Следом за ней на меня посмотрели все остальные. В воздухе повисло молчание.
— А вот мой!.. — начинаю высоким голоском, продолжая развешивать белье, как ни в чем не бывало. — Никуда меня не пускает, каков подлец! Вчера дома запер, сиди, мол, дома, не бабье это дело, за нечистью гоняться! Я ему, значит, и готовь, и пряди, и полы мой, а сам он по лесам шастает, землянику жрет, да на солнышке греется!
— Подлец!
— Мерзааавец! — подхватили женщины, поддержав мое «как ни в чем не бывало».
— Ага, как запрет в избе так и не выпустит, совсем зверь! — киваю. — Хоть у хозяев наших изба пригожая, но сидеть взаперти все равно грустно душе-то вольной!.. И я вот все думаю, откуда это у них изба новая такая? Неужто, строили недавно? И богато так обставлена! И кур-то у них десяток, и уток до черта… то есть много, как чертей в адской бездне проклятой, тьфу на нее, силу нечистую! — сплевываю на землю и топаю ногой для выразительности.

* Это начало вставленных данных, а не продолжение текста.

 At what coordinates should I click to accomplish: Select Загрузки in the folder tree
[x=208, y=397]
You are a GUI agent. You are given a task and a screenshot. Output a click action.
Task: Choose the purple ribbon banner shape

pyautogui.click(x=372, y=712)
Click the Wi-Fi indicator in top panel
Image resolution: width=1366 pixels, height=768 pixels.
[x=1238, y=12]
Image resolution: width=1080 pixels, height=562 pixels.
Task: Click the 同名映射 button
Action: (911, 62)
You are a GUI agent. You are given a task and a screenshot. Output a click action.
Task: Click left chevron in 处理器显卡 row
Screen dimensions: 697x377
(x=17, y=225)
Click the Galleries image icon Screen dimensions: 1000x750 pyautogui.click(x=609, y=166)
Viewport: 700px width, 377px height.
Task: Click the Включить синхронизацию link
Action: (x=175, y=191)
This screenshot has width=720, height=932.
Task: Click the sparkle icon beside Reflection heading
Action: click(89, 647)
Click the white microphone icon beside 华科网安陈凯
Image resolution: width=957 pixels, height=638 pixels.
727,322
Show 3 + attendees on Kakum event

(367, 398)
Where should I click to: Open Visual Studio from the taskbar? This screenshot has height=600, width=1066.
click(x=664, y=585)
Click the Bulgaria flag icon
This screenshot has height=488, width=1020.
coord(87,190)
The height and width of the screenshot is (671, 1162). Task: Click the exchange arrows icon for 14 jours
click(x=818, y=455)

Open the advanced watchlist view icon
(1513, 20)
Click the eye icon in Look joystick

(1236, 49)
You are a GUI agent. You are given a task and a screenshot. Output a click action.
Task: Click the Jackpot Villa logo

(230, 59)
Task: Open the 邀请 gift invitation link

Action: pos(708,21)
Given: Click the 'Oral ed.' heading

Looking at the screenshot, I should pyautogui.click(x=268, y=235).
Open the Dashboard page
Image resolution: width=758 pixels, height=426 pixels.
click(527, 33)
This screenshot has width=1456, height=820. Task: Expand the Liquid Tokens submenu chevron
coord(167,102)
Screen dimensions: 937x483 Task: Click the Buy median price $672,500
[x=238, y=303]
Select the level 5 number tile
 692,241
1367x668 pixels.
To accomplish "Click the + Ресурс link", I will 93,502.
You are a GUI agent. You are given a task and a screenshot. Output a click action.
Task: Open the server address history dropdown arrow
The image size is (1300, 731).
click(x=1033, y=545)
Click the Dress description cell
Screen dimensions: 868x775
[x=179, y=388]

— Да к нам девица приехала сюда четыре месяца назад не телеге груженой с лошадью, вся разодетая аки купеческая — девица разодета, а не лошадь! — начала самая толстая и, видимо, самая главная женщина. — Раздала нам зерна четыре здоровых полных мешка, как приехала. Так по-соседски, сказала, чтоб жить кто к себе взял, уж она добром отплатит, мол. Ну вот Глашка-то ее к себе и взяла, сиротинушку. Прожила у них девица немного, помогала, хорошая девица-то, хозяйственная, все у нее с делом, с расстановкой, а мастерица какая! На всем свете не сыщешь таких! Ну так эта девица и сынку Глашкиному приглянулась, он ей пряники из города привозил, когда с отцом ездил, и платки цветные… Ну и влюбились они друг в друга, как бывает, свадебку сыграли славную! Вот Глашка с мужиком все внучаток ждут… А, ну изба-то! Мужики им наши и отстроили новехонькую избушку! Чтоб они в родительской лачуге тесной не ютились, девица-то с приданым была большим, хоть и безродительная. Ну мы им избу и сделали, на свадебку подарок, мы ж по-соседски, нам не жалко хорошим-то людям! С тех пор вот живут, хозяйство ведут. А тут вот вдруг что-то они в город захотели, все мечтают, как в самой Московии квартиру али дом какой-то построят… мечтатели, молодые! — охнув, тетка рассмеялась. — Я тоже все в город думала, когда помоложе была.